_REQUIREMENT_.
Work out how many lines of the records contain "arrow". Answer with the number and nothing else.
SOURCE MATERIAL: Begin
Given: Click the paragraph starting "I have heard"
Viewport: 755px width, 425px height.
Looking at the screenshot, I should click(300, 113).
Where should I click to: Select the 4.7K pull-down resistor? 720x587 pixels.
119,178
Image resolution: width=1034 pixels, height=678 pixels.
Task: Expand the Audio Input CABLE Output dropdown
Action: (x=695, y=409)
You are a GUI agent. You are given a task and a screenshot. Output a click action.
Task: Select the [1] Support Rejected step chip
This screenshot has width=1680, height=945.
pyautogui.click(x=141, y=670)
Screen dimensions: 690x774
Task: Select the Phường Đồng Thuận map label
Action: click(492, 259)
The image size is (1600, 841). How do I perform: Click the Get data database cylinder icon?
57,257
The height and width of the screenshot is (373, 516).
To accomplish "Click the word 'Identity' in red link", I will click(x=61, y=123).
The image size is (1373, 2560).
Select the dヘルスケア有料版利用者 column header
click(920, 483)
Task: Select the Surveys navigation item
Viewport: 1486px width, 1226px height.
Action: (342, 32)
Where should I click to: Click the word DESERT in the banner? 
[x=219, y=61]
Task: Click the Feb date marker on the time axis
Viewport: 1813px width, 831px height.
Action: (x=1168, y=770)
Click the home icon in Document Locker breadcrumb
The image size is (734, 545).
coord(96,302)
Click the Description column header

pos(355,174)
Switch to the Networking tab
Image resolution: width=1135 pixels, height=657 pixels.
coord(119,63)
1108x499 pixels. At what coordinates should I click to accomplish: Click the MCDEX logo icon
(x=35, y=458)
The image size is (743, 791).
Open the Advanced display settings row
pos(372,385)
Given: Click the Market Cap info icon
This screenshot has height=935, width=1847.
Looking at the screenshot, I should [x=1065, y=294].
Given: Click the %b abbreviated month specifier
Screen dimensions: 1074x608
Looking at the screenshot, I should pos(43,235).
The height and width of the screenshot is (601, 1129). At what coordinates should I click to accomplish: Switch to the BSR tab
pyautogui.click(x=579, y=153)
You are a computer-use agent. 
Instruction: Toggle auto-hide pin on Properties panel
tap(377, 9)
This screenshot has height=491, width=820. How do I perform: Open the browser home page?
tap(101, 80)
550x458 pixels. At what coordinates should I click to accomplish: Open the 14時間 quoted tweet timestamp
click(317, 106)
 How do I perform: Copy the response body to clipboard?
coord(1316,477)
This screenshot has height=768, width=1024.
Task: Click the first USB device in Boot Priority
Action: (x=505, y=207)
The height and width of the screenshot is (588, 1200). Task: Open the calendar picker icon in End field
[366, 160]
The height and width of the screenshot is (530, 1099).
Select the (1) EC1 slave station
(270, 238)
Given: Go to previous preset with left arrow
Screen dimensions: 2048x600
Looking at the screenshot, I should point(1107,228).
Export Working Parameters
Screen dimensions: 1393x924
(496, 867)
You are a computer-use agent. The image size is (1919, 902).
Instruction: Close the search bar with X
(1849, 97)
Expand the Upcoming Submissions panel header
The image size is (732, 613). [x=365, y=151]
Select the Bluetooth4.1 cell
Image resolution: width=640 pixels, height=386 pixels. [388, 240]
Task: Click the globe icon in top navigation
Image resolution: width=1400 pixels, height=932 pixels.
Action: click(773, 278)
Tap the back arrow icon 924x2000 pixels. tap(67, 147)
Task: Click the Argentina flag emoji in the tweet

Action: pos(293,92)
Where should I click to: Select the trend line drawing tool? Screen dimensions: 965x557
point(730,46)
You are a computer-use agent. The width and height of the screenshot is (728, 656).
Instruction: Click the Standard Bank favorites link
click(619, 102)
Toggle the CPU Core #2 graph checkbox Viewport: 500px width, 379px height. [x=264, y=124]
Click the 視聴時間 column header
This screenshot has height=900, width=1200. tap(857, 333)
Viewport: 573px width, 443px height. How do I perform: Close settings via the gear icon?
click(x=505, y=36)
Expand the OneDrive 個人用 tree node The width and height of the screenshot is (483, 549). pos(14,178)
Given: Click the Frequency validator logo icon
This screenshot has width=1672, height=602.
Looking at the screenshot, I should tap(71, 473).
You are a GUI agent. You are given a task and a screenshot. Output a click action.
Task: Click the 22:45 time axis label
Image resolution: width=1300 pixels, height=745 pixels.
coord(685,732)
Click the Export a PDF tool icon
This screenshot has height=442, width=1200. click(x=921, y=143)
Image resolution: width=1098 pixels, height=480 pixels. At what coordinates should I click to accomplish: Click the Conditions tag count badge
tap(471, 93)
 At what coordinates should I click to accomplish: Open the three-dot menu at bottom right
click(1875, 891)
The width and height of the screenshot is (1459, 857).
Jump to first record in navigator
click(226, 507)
SOURCE MATERIAL: End
_PROBLEM SOLUTION_.
2